Igersheim

Im Gemeinderat Situation an der Schule vorgetragen

Lehrerversorgung ist „derzeit als gut“ zu bezeichnen

Archivartikel

Igersheim.Rektor Rainer Iwansky erstattete im Rahmen der Sitzung des Gemeinderates am Donnerstag im Igersheimer Rathaus Bericht über die Situation an der Johann-Adam-Möhler-Schule.
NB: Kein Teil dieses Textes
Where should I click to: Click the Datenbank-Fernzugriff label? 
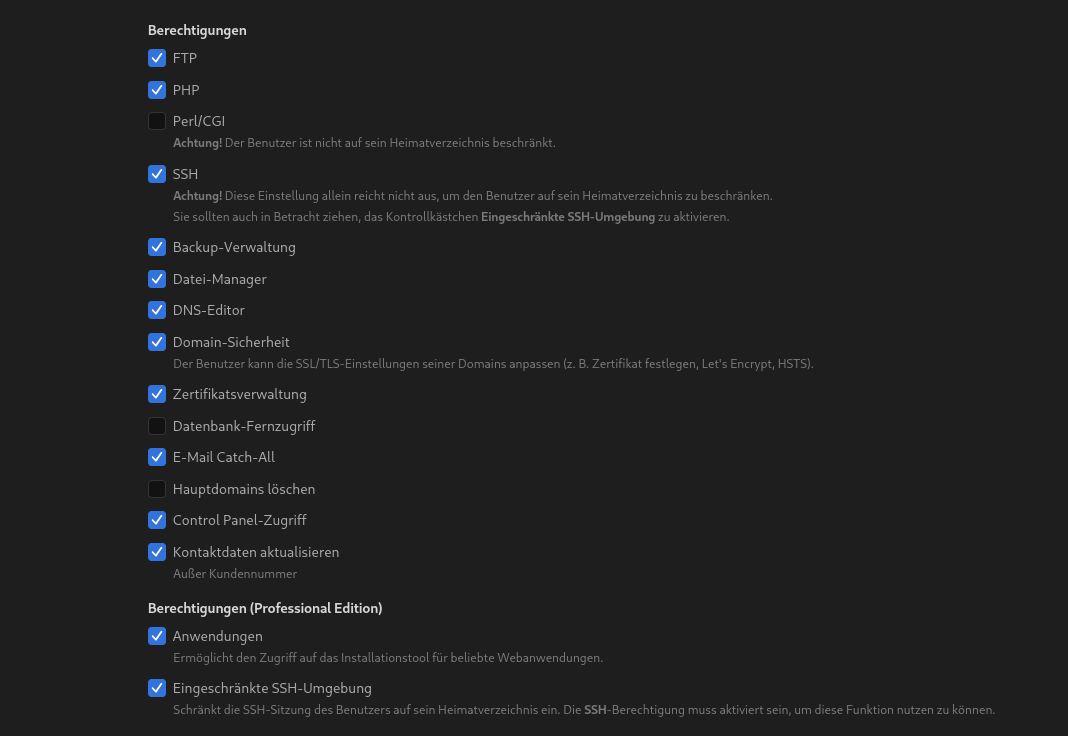tap(244, 426)
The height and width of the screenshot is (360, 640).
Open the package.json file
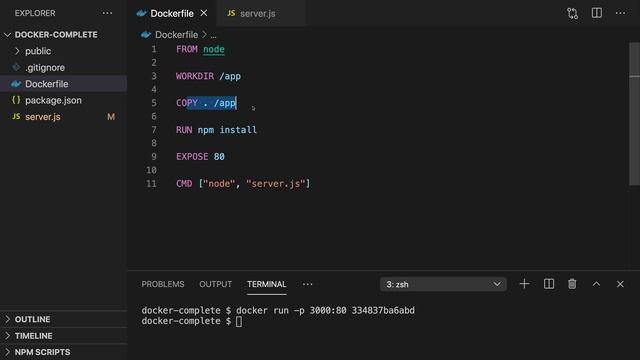pyautogui.click(x=53, y=100)
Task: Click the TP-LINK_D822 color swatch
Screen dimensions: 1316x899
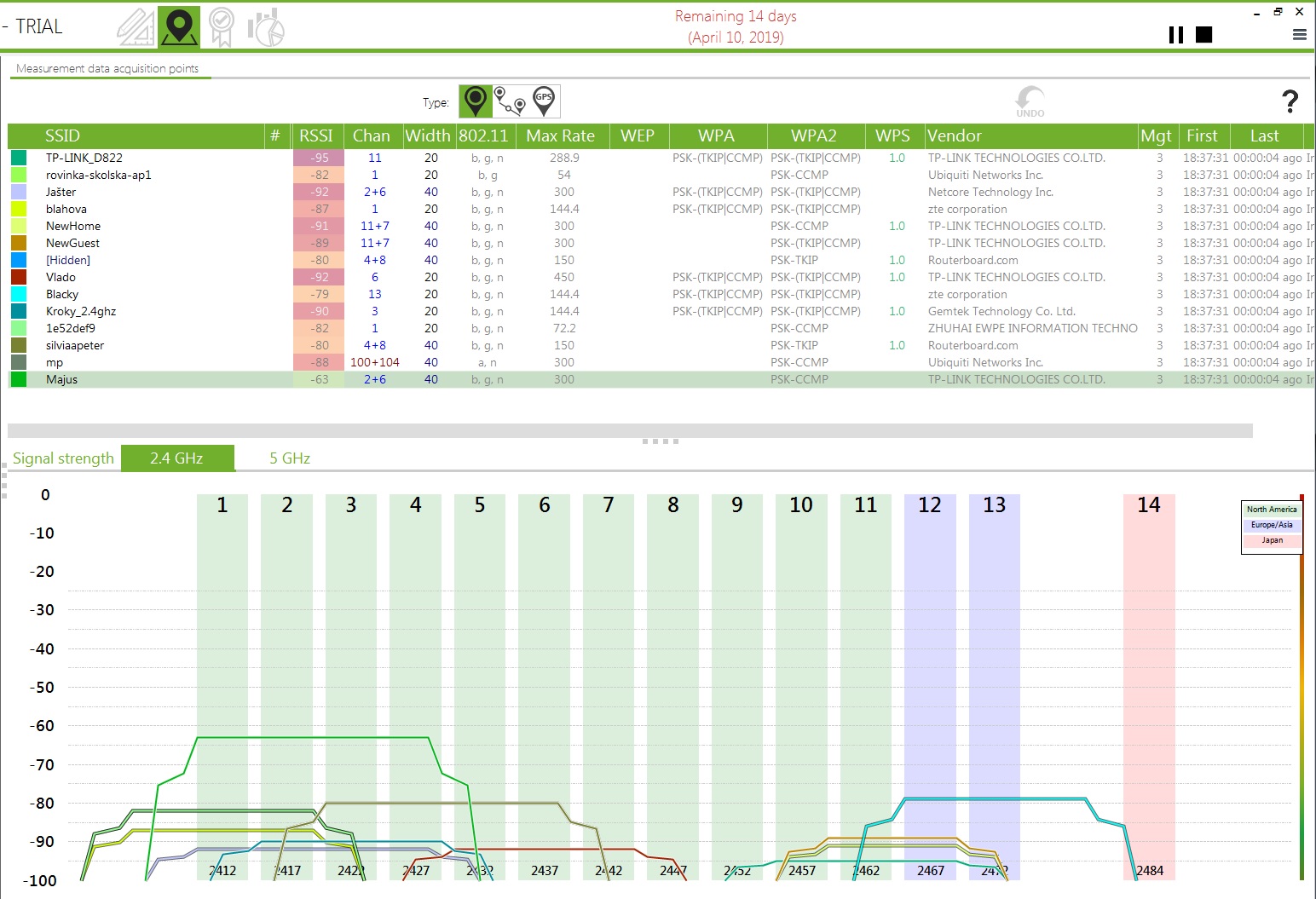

Die Lehrerversorgung sei „derzeit gut“, so der Schulleiter, der von einer stabil zweizügigen Situation in der Bildungseinrichtung sprach, die derzeit von 160 Kindern und Jugendlichen besucht werde – mit eher steigender Tendenz. „Wir bauen Stärken auf und Schwächen ab“, sei das Leitmotiv, das dafür Sorge tragen solle, die Sozialkompetenz der Schüler zu fördern und ihnen Perspektiven zu ermöglichen. Das Leitmotiv sei das Resultat einer Zukunftswerkstatt mit den Eltern.

Als positiv hätten sich, so Iwansky, die klassenübergreifenden Wahlbereich in den Klassen drei und vier im Bereich Bildende Kunst, Musik und Sport herausgestellt. Ergebnis desselben seien tolle Erfolge und Events.

Die Stärkung des MINT-Bereichs, hierzu zählten die Fächer Mathematik, Informatik, Naturwissenschaften und Technik, hätte sich als lohnend herausgestellt. Beim Thema Informatik seien alle Klassenzimmer mit Smartboards ausgestattet, darüber hinaus gebe es einen Klassensatz I-Pads. In den Klassen drei und vier gebe es einen eigenständigen Informatikunterricht, der jedoch nicht als Fach vorgesehen sei. Ziel des Ganzen sei, die Schüler bestmöglich im Umgang mit den digitalen Medien vorzubereiten. Bestens komme auch der Technikunterricht im gut eingerichteten Technikraum an.

Rainer Iwansky hob das hervorragende Miteinander zwischen Schule und Hort hervor. Alles klappt sehr gut, was von der großen Akzeptanz bestätigt wird.“ Rund ein Drittel aller Schüler nähmen das Betreuungsangebot wahr. Insgesamt sei man sehr gut aufgestellt. Und hier sei Schulsozialarbeiter Stefan Rückert ein sehr wichtiges Glied in der Kette, dessen großes Engagement und vielseitiges Talent Rainer Iwansky zum Ende seiner Ausführungen extra lobte.